I would now like to turn the call over to our Executive Chairman, Tom O'Malley.
- Executive Chairman
Tom, thank you very much.
I've commented in the past that I wasn't happy with the Company's performance in some of the previous quarters. Today, I can say, great job to our organization. We built up this company over the past four years from zero refineries and very few employees to what is today a fully functioning, independent refiner with an excellent balance sheet, probably the best management team I've worked with in my career, and what I view as a very bright future.
I'm particularly happy to take that $28 million charge that Tom and Erik mentioned and avoid an investment up in the billion dollar area. I can tell you that when the question came up, I was struck by the fact that our industry always seems to have projects with a 30% return when they are planning them, but they seldom, if ever, come true, and the long term rate of return in the refining industry certainly is marginal.
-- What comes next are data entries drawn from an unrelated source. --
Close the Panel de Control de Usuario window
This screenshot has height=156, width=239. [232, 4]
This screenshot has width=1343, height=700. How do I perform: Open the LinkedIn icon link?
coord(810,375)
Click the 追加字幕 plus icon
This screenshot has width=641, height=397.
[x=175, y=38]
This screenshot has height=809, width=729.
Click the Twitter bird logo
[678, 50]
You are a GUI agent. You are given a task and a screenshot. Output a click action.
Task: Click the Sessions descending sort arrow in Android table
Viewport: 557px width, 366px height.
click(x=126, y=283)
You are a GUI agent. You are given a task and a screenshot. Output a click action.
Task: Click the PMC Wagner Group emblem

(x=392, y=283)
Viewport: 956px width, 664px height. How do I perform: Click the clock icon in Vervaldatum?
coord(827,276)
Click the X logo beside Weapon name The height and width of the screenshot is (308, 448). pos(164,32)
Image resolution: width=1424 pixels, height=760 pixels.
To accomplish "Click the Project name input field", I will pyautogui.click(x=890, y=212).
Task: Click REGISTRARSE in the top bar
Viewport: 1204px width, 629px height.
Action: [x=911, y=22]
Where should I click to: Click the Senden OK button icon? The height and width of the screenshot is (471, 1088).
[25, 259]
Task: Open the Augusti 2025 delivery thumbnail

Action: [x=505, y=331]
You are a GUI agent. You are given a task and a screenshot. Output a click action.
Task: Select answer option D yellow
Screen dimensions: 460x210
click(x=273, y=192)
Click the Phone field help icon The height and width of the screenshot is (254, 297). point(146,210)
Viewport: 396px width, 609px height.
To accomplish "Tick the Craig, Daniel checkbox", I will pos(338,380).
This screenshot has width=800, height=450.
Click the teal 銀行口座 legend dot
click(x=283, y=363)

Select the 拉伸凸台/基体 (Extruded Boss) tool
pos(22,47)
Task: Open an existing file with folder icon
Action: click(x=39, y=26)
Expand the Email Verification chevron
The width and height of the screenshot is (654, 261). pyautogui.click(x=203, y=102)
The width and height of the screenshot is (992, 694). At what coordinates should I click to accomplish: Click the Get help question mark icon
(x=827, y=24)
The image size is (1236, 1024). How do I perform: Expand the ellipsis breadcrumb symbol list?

Instead of taking the typical industry route of the giant investment, Tom and his team solved the problem with smart engineering, a modest investment, and innovative plant realignment. I'm also happy with what's happening out in Toledo in terms of investment. We are putting an extra $50 million or so into the plant during the turnaround.
This is, of course, over and above the turnaround expense. The $75 million return that Tom mentioned is the type of resilient return that we will see right away. So, we're certainly hitting on all cylinders in that regard. Erik mentioned during his discussion that we spent $100 million buying back shares. I think the average price was marginally below $24.00 a share.
We certainly want to continue that activity. It's a way to return money to our shareholders. That final piece of the drop downs is certainly important to us. We promised our investors in PBF and the investors in PBF X that we would pursue that route and indeed we are trying not to let any grass grow under our feet.
So the quarter in general was excellent. The Company is operating extremely well and hopefully the share price will reflect that the at some point in the future.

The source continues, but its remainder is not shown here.